Japanese military planners assumed that an all-land route from Bangkok to northern Burma would improve the chances of supplies reaching the front. Accordingly, a railway was planned to link two existing lines. One that ran west from Bangkok to Ban Pong in Thailand and then south along the Gulf of Siam to Singapore, and another that ran entirely in Burma from Ye, on the Andaman coast, north to Thanbyuzayat and then to Rangoon (Yangon). When completed, the new road was 261 miles (421 km) long and followed the Mae Klong and Kwae Noi Rivers across some of the most inhospitable terrain in the world with dense jungle, rugged mountains, swift streams, and monsoon-flooded plains.

Time would demonstrate that the Japanese had been wrong in pinning such hopes on the new railway. Allied bombers began interrupting traffic even before it was completed and continued their devastation until the Japanese abandoned the line in early 1945.

The Japanese regarded POW’s as an ideal work force for the project. They had captured many more than expected and did not want to feed what they considered to be a useless rabble. As a consequence, the railway became the largest single use of POW’s by the Japanese in World War II; among the approximately 61,000 Allied prisoners who worked on it were 13,000 Australians and New Zealanders, 30,000 British and British colonials, 18,000 Dutch and Indonesian-Dutch, and 668 Americans.

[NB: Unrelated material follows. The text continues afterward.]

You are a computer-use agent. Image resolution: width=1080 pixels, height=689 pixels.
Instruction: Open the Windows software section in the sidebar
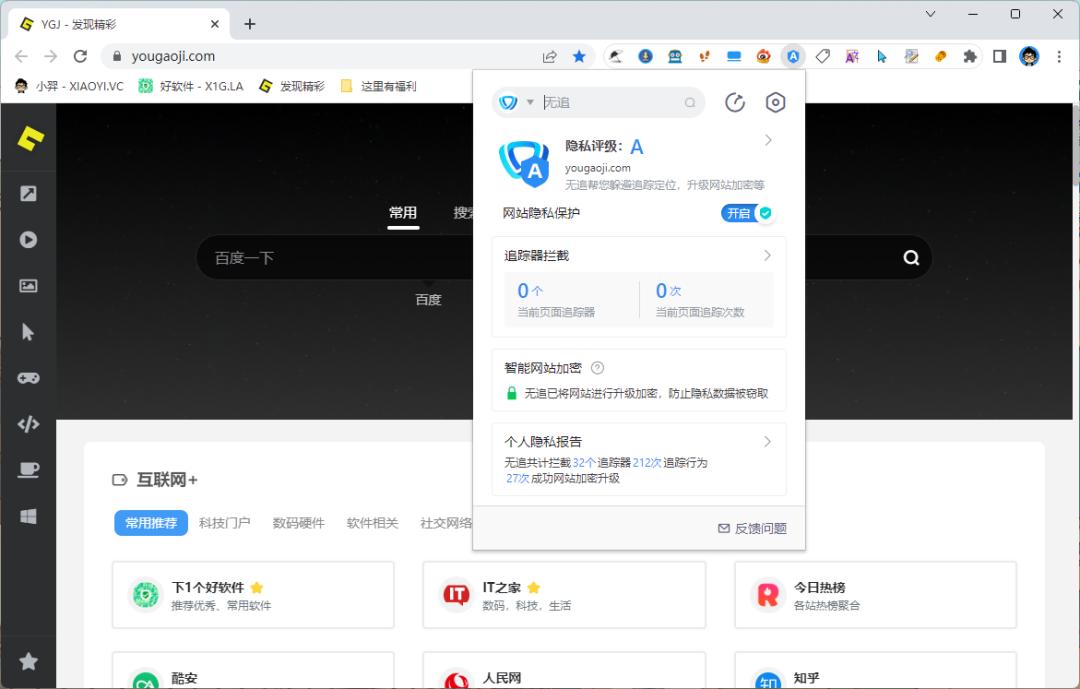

The conditions under which they labored were unbelievably cruel. Many of the guards were Koreans pressed into duty, and most of the supervisors were the incompetents and misfits of the imperial army. One Scottish POW, Ernest Gordon, who for years after his ordeal was dean of the chapel at Princeton University, described conditions clearly:

"The Japanese military violated every civilized code. They murdered prisoners overtly by bayoneting, shooting, drowning, or decapitation; they murdered them covertly by working them beyond human endurance, starving them, torturing them, and denying them medical care".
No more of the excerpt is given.